Voorheen viste een groot deel van de Nederlandse kottervloot vist met sleepnetten op platvis. Een aantal jaren geleden heeft de traditionele boomkor met wekkerkettingen plaatsgemaakt voor brandstofbesparende alternatieven als de sumwing (een soort vliegtuigvleugel) en de pulsvisserij.
Bij deze methoden hangt zowel aan bakboord- als aan stuurboord van de kotter een net in het water aan gieken. Er wordt dus met twee netten tegelijk gevist. Tijdens het vissen staan de twee gieken horizontaal boven het water. Ieder visnet is met een vislijn vastgemaakt aan de giek en wordt opengehouden door een boom of een vleugel. In de tradionele boomkor zitten onder aan het net kettingen die over de zeebodem slepen. Deze ketting worden ook wel wekkers genoemd. Platvis graaft zich namelijk in het zand in. Doordat het net over de bodem sleept, wordt de platvis opgeschrikt, komt naar boven en zwemt het net in.

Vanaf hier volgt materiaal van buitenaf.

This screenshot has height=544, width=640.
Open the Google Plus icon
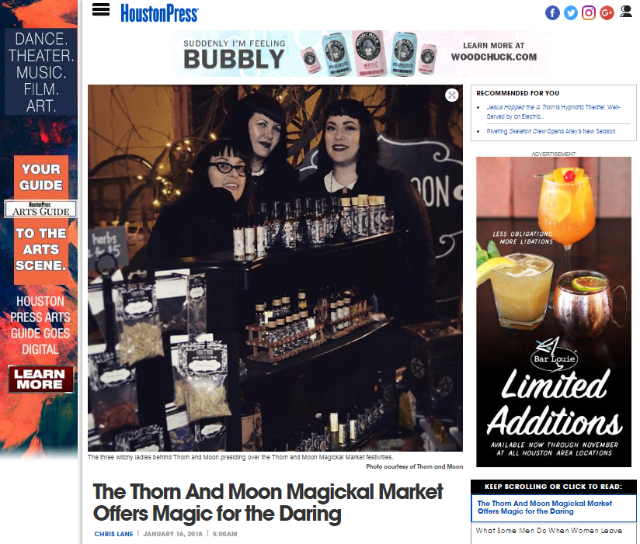(607, 12)
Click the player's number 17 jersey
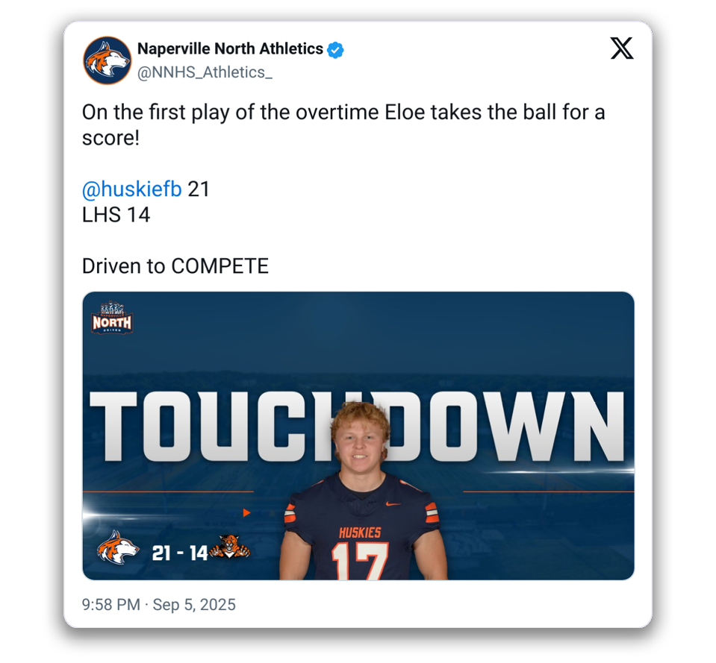This screenshot has height=663, width=716. pyautogui.click(x=360, y=560)
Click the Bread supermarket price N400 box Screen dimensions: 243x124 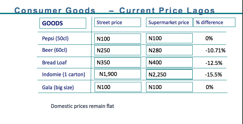pyautogui.click(x=169, y=62)
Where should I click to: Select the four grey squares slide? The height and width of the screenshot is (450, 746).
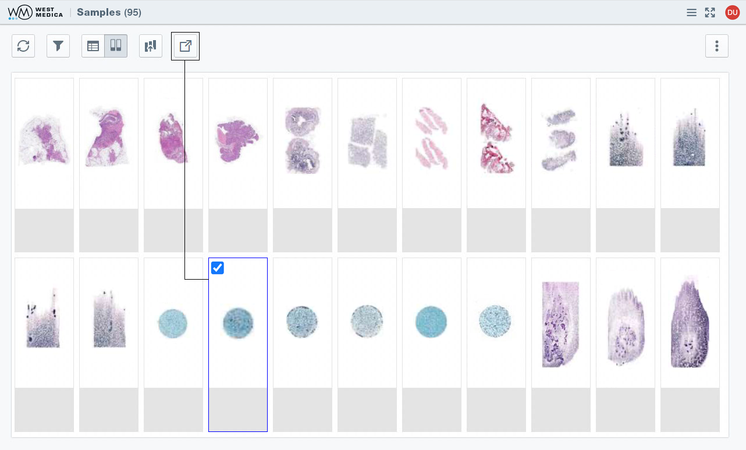(367, 140)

De mazen van het net zijn aan het begin groter dan aan het einde. De kleine (ondermaatse) vis kan dus altijd ontsnappen en de maatse vis blijft in het net zitten. Over de grootte van de mazen en de minimummaat van de platvis zijn op Europees niveau afspraken gemaakt.
Zijn de netten vol dan worden ze met de onderkant naar boven aan boord gehaald. Door de onderkant van het net open te trekken valt de vangst in een bak. De vis wordt aan boord van de kotter op grootte gesorteerd, schoongemaakt en schoongespoeld. Hierna wordt de vis in plastic kratten in ijs gelegd en opgeslagen in het gekoelde visruim.
Staandwantvisserij
Staandwant visserij is de samenvattende term voor alle vismethoden waarbij het net stil staat in het water. Vissers gebruiken kieuw- en warnetten, waarmee ze op kabeljauw en grote platvis (tarbot, grote tong) vissen. Deze netten worden met behulp van drijvers en een verzwaarde lijn aan de onderzijde van het net (onderpees) staand in het water opgesteld. De staande netten worden rond een wrak of in open zee als een gordijn uitgezet. Na verloop van tijd wordt de vangst opgehaald. Ook de visserij met fuiken valt onder deze vorm van visserij.
Flyshootvisserij
De ankerzegen is een vistuig dat bestaat uit een kuilvormig net en twee lange, zware lijnen. Het wordt gebruikt om platvis te vangen. De Deense vissers noemen deze techniek 'snurrevaad'. Onder de Nederlandse vissers spreekt men wel van 'snorders'. Het principe bestaat eruit dat de visser eerst een anker uitzet waaraan één van de lijnen is bevestigd. Dan vaart de boot een rondje en brengt tegelijk het net en de andere lijn uit. Teruggekomen bij het anker haalt de snorder de lijnen in. De platvis wordt dan door de over de zeebodem rollende lijnen in het kuilnet gedreven. De snurrevaadmethode is een typische vorm van kustvisserij. Deze techniek is verder ontwikkeld voor diepere wateren. Deze aanpassing staat bekend als 'Icelandic seining' of 'fly shooting'. De lijnen kunnen bij deze methode in totaal acht kilometer lang zijn.
Spanvisserij
Spanvisserij is het voortslepen van een groot trawlnet door twee schepen. Deze zijn door een touw aan elkaar verbonden, zodat hun positie tijdens het vissen evenwijdig blijft. De horizontale opening wordt verkregen, omdat de beide schepen steeds op eenzelfde afstand van elkaar varen. Op dit moment zijn er bijna geen Nederlandse schepen die zich met de spanvisserij bezighouden.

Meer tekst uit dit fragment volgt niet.